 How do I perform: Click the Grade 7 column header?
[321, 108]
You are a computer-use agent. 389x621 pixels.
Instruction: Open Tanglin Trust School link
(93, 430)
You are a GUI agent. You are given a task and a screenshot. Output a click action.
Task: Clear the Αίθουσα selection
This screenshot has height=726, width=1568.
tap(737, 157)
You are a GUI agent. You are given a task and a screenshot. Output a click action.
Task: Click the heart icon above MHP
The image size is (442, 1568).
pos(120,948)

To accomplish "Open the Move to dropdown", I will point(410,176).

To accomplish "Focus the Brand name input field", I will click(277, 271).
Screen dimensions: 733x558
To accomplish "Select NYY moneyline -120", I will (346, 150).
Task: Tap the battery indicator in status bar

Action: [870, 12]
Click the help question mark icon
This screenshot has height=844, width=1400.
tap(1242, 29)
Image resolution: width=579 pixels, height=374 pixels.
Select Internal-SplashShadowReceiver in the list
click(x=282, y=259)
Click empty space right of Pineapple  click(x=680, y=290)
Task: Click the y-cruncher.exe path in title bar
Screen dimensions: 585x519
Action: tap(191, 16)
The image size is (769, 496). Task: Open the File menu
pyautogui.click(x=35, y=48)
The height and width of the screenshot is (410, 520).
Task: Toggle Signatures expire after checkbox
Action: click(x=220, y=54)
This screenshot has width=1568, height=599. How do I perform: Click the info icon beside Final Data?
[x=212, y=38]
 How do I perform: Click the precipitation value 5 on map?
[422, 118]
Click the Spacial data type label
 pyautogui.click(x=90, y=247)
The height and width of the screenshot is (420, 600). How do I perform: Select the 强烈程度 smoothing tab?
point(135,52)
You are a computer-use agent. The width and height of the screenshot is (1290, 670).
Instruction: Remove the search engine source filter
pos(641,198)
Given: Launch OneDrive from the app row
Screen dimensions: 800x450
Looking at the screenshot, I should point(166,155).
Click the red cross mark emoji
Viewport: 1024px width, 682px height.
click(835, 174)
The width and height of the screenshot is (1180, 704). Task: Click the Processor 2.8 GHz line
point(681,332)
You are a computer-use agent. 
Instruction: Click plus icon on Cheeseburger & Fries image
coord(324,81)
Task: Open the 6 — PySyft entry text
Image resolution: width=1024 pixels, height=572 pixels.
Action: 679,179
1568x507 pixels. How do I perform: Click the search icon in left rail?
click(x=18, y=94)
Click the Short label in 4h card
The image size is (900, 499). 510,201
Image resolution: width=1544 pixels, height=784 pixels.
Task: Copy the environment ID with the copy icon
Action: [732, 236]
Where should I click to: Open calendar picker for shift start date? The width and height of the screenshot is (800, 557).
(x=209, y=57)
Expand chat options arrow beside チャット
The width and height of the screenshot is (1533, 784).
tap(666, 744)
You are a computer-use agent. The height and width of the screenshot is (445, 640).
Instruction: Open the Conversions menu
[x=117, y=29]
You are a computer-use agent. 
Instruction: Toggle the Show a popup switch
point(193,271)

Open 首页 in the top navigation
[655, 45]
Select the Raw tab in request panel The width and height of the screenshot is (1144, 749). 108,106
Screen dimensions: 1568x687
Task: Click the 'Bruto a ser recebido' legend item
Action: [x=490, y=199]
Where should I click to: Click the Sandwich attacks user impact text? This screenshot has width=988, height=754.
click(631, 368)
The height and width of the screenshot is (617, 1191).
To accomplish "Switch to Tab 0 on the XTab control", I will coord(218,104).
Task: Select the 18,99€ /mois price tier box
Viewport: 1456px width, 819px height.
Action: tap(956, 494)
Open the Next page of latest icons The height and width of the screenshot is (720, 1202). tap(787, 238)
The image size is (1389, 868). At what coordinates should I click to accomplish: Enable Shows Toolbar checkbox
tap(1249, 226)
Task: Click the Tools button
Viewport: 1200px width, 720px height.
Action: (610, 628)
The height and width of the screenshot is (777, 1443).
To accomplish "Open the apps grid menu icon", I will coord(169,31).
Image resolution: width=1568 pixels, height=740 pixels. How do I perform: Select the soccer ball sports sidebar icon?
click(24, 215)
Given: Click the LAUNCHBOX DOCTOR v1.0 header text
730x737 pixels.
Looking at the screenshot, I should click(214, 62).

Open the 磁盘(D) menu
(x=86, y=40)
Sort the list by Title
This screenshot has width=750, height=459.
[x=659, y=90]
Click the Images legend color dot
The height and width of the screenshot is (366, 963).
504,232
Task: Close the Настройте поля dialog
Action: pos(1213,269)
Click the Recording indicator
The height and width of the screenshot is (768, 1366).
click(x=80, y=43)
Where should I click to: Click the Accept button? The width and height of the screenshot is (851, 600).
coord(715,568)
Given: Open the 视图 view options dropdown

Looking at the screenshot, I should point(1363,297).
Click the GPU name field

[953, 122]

_DESCRIPTION OF THE TASK:_ Can you copy the records above verbatim, starting at the line containing "The width and height of the screenshot is (1180, 704)." and ending at the line containing "Action: [732, 236]"?

_SOLUTION FOR THIS EXERCISE:_
The width and height of the screenshot is (1180, 704). Task: Click the Processor 2.8 GHz line
point(681,332)
You are a computer-use agent. 
Instruction: Click plus icon on Cheeseburger & Fries image
coord(324,81)
Task: Open the 6 — PySyft entry text
Image resolution: width=1024 pixels, height=572 pixels.
Action: 679,179
1568x507 pixels. How do I perform: Click the search icon in left rail?
click(x=18, y=94)
Click the Short label in 4h card
The image size is (900, 499). 510,201
Image resolution: width=1544 pixels, height=784 pixels.
Task: Copy the environment ID with the copy icon
Action: [732, 236]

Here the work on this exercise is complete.